Order of play of the 4 games: I didn’t have a set order in mind, all situations are rather different from each other and each has examples of special units or rules that give flavour to each conflict. No getting around that.
 
Stripes on the random event cards: that was a printing slip and not deliberate. As you noted, the random event card is resolved before the action cards are played so you go with the ones you have in hand at the start of the phase.

One more comment about the randomness of the Action Cards appearances: people are willing to blame their defeats on the cards, but their victories are always due to their clever planning and skill with dice!

I never did test the no-random-cards method suggested above, again it seemed to me to be missing the point but people are welcome to try it. I suppose it has a root in the playing card variant for Ukrainian Crisis.

Brief Border Wars: review by RMN

https://www.armchairdragoons.com/feature/armchair-dragoons-reviews-brief-border-wars-from-compass-games/?utm_source=rss&utm_medium=rss&utm_campaign=armchair-dragoons-reviews-brief-border-wars-from-compass-games

RockyMountainNavy guy has a very nice review of Brief Border Wars over on Armchair Dragoons.

For some reason I cannot leave a comment on that site without it being denounced as spam or a duplicate comment, so here are my comments (because I know he is one of my Faithful Readers here):

Thanks, I am very glad you liked this!

Cover art: yes, I did badger Mark Mahaffey into giving it the old SPI Quad look.

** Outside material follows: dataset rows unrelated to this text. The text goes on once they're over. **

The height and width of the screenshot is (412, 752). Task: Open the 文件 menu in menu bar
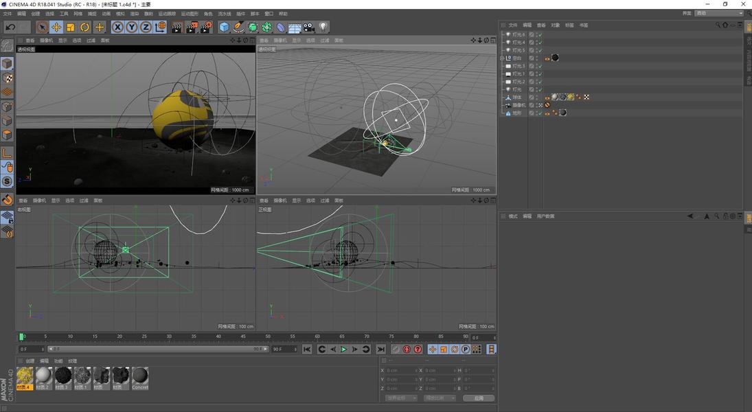8,14
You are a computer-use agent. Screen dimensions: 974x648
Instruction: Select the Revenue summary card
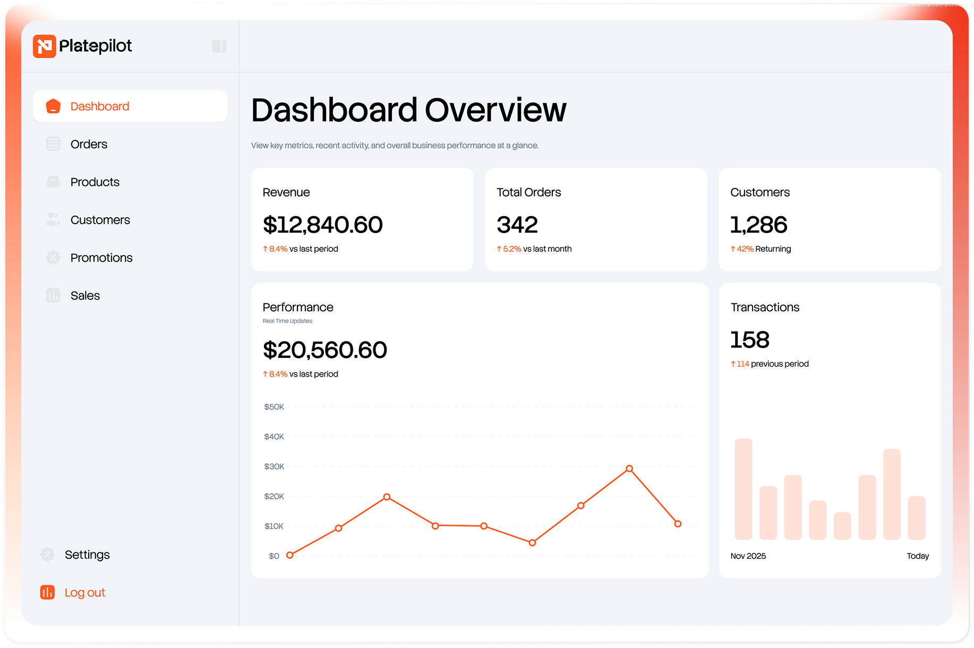click(362, 219)
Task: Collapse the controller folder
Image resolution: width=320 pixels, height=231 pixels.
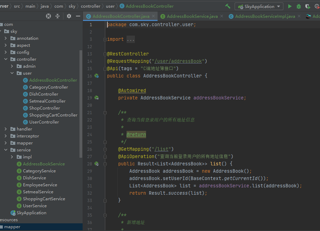Action: [6, 59]
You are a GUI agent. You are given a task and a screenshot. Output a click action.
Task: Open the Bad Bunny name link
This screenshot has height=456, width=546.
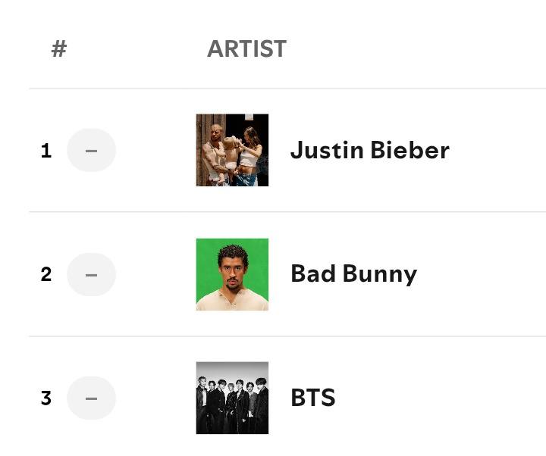353,273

Rules reference # on counter: Mark suggested that, and I suppose if we hadn’t put it in someone would have complained that there’s nothing on the counter to indicate it’s a special case. Can’t win.

Air rules: bingo.

Optional rules: probably best to avoid using all these until you’ve played the game once or twice. 9.14 is a potent handicap for one or both sides – the systemic predecessor game, The Little War, had this in effect for both sides. Feel free to spot the handicapped player something nice like one level of victory, or a beer…

Historical notes: no room for these but anyone who wants details and background can start with Wikipedia entries and go from there.